Set every entry down again, unchanged, picture-free.

***** DATASET EXTRACT

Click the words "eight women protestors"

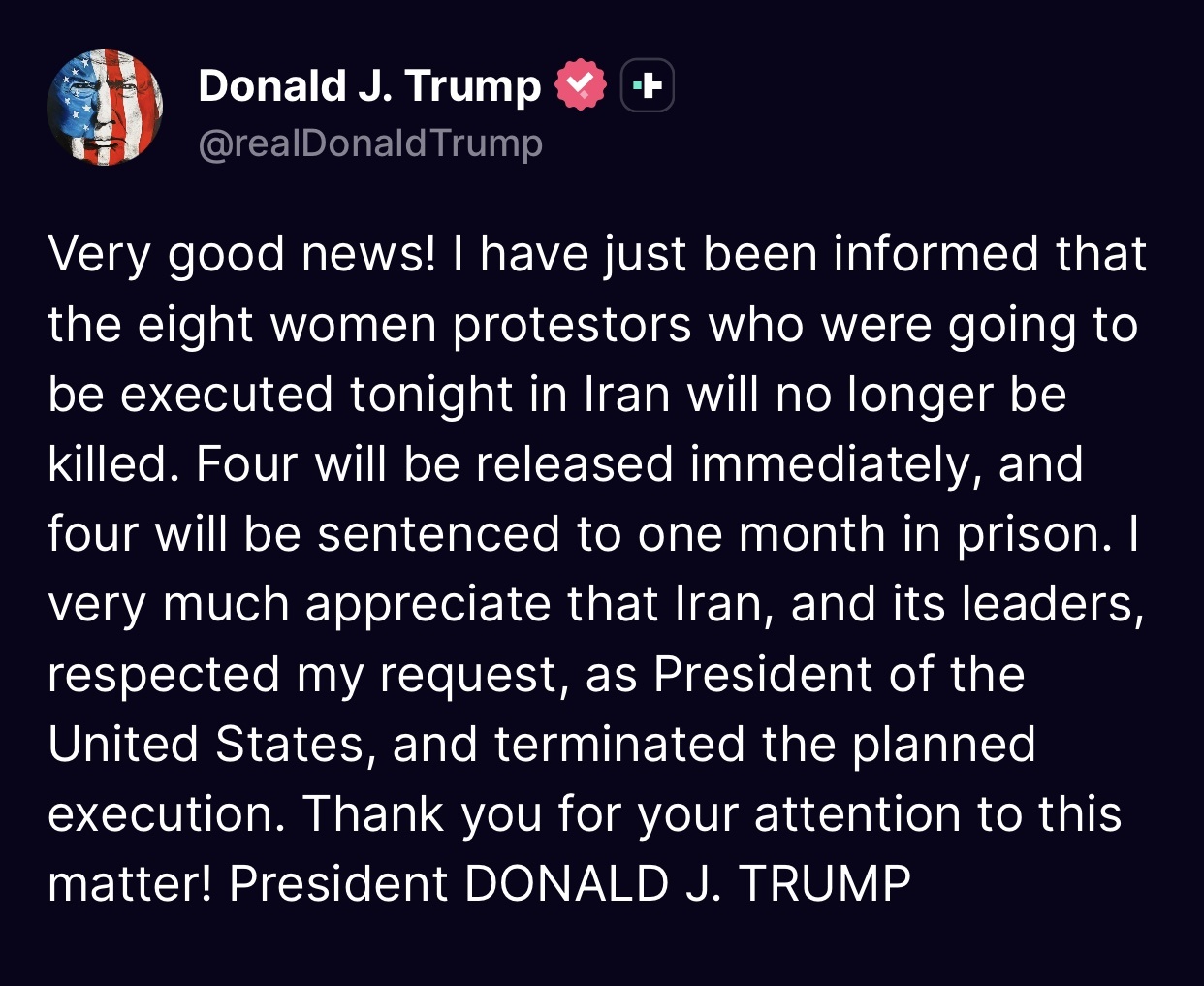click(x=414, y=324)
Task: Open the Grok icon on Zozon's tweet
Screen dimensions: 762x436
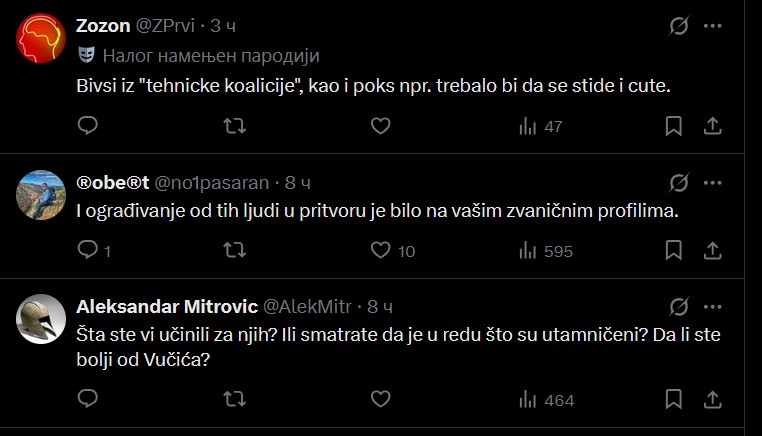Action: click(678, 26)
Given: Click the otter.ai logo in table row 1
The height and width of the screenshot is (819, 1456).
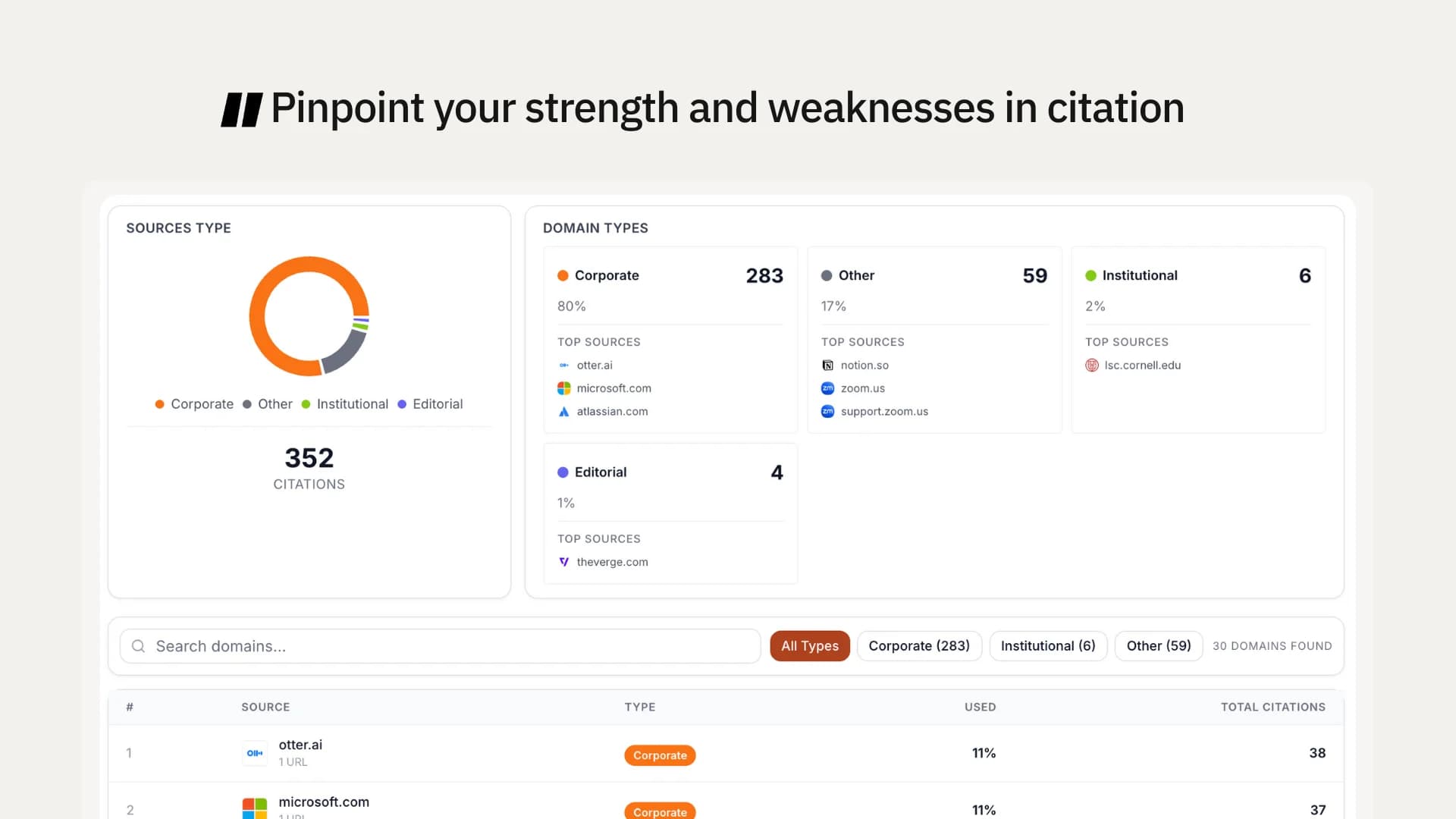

**********

YOUR RESPONSE:
Click the words "eight women protestors"

click(x=414, y=324)
Task: Open the Grok icon on Zozon's tweet
Screen dimensions: 762x436
Action: click(678, 26)
Given: Click the otter.ai logo in table row 1
The height and width of the screenshot is (819, 1456).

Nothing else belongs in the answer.